Are Southern Baptists Wavering in Their Opposition to Gay Marriage?

Rob Kerby | ChristianHeadlines.com Contributor | Updated: May 23, 2014

Are Southern Baptists Wavering in Their Opposition to Gay Marriage?

With the new pope softening the church’s stance on gay marriage, are Baptists next?

The Episcopalians gave in several years ago – prompting a revolt as scores of congregations and entire dioceses attempted to exit the denomination. Despite pressure from liberal elements within their denominations, Methodists, Lutherans and Presbyterians have moved cautiously.

Roman Catholics and Southern Baptists are America’s two largest religious groups. With 78.2 million members, Catholics comprise 25 percent of America’s population.
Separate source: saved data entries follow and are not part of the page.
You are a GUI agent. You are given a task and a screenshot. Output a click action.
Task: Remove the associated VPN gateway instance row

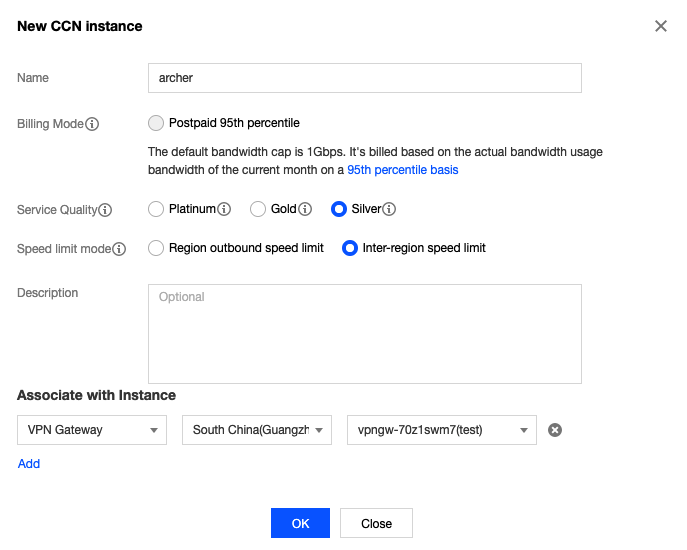(x=555, y=430)
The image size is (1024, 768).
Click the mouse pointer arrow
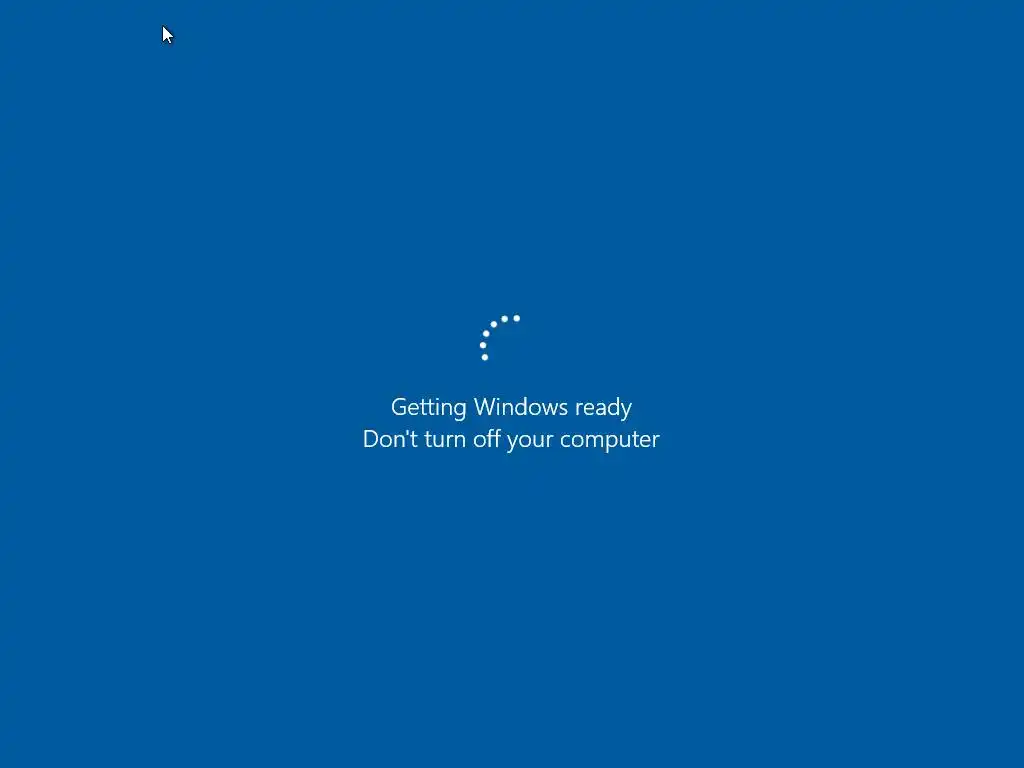(167, 35)
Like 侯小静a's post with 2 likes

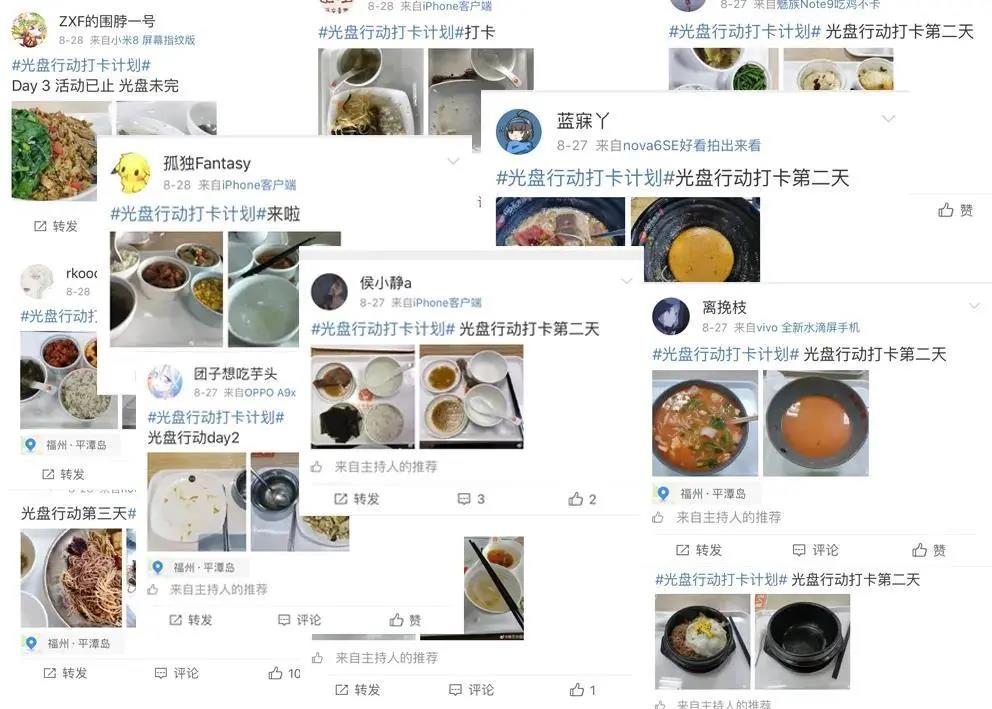tap(582, 499)
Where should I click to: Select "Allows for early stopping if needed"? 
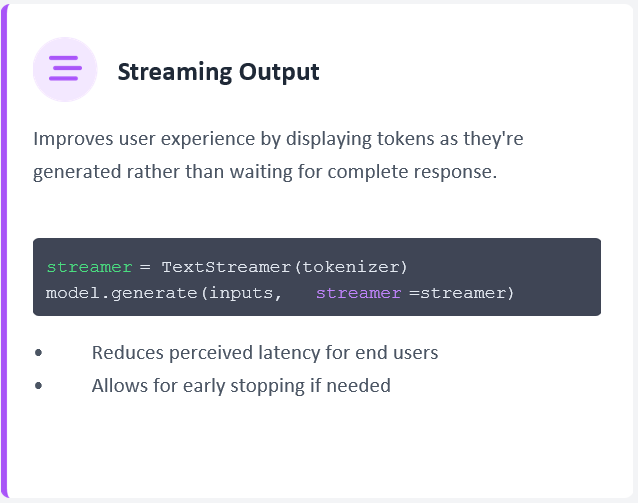pyautogui.click(x=240, y=385)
With 16 million faithful, Southern Baptists are second, and make up about 30 percent of America’s 52 million Protestants.

So, will the Baptists follow the Catholics – retreating in their condemnation of homosexuality and their centuries-old refusal to accept same-sex marriage?
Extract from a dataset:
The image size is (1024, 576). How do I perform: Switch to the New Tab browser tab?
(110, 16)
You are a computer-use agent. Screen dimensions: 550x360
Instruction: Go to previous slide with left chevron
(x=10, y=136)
In a word, “No,” says Russell Moore, head of the Southern Baptists’ national ethics commission. 

And Catholic officials find it amusing that the press has proclaimed Pope Francis as a champion of gay rights. “Did Pope Francis say homosexual behavior is OK?” asks Joshua Bowman on the website Catholic Vote.  “Short answer: ‘No.’”
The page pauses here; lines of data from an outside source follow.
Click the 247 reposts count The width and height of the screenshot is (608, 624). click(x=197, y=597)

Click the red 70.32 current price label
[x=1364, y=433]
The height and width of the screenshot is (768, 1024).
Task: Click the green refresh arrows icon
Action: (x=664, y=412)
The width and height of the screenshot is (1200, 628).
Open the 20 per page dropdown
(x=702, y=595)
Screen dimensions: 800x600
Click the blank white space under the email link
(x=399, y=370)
He explains:  “Pope Francis made some impromptu remarks for reporters while returning from World Youth Day, and now headlines across the mainstream media blare that he made some kind of stunning reversal of Catholic teaching. What did Pope Francis actually say?”

“When I meet a gay person, I have to distinguish between their being gay and being part of a lobby. If they accept the Lord and have goodwill, who am I to judge them? They shouldn’t be marginalized. The tendency [to homosexuality] is not the problem…they’re our brothers.”

That’s not exactly an endorsement of gay marriage, says Bowman.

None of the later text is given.